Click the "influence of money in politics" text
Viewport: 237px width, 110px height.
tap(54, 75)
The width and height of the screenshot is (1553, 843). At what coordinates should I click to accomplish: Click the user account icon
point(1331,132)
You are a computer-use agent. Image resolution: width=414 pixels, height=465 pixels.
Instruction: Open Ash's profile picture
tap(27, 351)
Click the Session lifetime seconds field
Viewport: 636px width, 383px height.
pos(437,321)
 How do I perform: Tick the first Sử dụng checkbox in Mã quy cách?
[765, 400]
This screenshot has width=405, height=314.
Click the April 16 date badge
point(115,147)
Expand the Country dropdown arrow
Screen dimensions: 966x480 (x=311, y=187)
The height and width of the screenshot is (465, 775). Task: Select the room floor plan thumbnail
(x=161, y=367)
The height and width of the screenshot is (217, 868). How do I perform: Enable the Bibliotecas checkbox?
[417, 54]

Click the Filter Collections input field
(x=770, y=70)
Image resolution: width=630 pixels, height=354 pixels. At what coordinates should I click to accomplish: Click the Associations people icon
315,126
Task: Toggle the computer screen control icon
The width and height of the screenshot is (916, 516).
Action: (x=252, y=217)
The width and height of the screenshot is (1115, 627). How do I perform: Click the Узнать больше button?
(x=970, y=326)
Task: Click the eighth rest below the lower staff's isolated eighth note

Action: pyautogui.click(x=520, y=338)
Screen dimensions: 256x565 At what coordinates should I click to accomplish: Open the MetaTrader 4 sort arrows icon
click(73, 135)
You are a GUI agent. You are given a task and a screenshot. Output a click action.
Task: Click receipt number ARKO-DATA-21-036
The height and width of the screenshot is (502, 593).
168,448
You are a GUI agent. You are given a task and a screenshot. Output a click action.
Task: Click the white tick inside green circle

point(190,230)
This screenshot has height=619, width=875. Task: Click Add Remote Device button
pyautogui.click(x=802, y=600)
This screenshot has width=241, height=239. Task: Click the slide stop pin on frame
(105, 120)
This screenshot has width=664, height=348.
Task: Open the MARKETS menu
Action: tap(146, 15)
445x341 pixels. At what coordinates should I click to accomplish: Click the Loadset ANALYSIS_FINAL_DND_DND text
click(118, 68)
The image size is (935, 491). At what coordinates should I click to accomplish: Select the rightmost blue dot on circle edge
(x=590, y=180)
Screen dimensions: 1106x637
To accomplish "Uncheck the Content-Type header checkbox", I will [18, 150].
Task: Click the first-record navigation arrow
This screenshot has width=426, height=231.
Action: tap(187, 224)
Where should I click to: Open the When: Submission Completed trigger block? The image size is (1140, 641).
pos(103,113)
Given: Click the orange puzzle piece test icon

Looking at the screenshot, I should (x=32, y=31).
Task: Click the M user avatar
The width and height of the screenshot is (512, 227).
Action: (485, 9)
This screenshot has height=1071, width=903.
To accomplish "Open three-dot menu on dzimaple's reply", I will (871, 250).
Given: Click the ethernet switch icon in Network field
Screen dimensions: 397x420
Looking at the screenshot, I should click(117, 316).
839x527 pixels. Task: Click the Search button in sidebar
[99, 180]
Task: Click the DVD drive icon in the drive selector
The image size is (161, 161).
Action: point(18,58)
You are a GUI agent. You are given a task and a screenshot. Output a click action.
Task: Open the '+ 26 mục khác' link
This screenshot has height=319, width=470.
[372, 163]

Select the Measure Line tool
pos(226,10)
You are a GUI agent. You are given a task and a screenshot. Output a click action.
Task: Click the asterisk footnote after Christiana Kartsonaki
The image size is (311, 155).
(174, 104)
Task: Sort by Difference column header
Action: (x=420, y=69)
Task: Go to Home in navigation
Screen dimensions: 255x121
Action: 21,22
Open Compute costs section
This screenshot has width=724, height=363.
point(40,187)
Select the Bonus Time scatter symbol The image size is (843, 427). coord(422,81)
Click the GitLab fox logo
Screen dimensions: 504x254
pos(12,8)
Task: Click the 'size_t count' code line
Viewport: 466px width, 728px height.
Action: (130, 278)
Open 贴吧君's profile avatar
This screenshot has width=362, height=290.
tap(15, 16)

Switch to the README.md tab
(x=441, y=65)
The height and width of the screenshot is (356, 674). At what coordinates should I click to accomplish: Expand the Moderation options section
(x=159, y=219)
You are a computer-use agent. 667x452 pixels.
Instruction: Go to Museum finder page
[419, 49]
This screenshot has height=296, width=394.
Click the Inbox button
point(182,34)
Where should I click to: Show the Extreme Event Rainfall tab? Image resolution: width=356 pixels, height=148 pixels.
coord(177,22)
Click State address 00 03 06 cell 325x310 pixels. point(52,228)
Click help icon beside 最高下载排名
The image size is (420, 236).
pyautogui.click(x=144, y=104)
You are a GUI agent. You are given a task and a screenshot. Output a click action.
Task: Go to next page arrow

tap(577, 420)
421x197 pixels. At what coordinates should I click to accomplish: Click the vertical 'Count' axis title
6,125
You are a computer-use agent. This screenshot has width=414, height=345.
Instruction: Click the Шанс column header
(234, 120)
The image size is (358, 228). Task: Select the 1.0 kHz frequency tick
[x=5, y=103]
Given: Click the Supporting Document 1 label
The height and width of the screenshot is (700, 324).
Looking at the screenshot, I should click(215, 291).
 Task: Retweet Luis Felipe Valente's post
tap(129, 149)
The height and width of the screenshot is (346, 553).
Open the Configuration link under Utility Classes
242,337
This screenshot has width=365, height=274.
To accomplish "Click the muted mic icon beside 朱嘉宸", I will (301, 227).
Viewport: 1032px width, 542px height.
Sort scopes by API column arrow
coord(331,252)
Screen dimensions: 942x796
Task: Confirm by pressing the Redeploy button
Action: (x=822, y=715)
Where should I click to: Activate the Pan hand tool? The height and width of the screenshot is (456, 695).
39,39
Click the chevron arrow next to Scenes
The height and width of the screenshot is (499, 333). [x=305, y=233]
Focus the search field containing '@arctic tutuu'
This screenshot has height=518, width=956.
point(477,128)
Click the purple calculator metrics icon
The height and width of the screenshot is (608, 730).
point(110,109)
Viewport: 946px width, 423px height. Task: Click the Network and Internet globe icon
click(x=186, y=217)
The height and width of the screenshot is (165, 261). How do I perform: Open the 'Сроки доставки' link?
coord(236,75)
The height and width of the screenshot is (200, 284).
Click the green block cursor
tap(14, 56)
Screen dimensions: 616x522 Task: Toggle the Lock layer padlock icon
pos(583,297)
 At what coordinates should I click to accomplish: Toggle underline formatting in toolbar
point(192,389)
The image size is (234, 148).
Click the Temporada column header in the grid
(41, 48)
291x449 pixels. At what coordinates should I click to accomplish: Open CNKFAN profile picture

____________________

● INSTRUCTIONS FOR THE TASK: Repeat exactly the lines above, starting with the first line of the records and finishing with the line holding "Task: Toggle the computer screen control icon". Add no other line.

● OUTPUT OF THE TASK:
Click the "influence of money in politics" text
Viewport: 237px width, 110px height.
tap(54, 75)
The width and height of the screenshot is (1553, 843). At what coordinates should I click to accomplish: Click the user account icon
point(1331,132)
You are a computer-use agent. Image resolution: width=414 pixels, height=465 pixels.
Instruction: Open Ash's profile picture
tap(27, 351)
Click the Session lifetime seconds field
Viewport: 636px width, 383px height.
pos(437,321)
 How do I perform: Tick the first Sử dụng checkbox in Mã quy cách?
[765, 400]
This screenshot has width=405, height=314.
Click the April 16 date badge
point(115,147)
Expand the Country dropdown arrow
Screen dimensions: 966x480 (x=311, y=187)
The height and width of the screenshot is (465, 775). Task: Select the room floor plan thumbnail
(x=161, y=367)
The height and width of the screenshot is (217, 868). How do I perform: Enable the Bibliotecas checkbox?
[417, 54]

Click the Filter Collections input field
(x=770, y=70)
Image resolution: width=630 pixels, height=354 pixels. At what coordinates should I click to accomplish: Click the Associations people icon
315,126
Task: Toggle the computer screen control icon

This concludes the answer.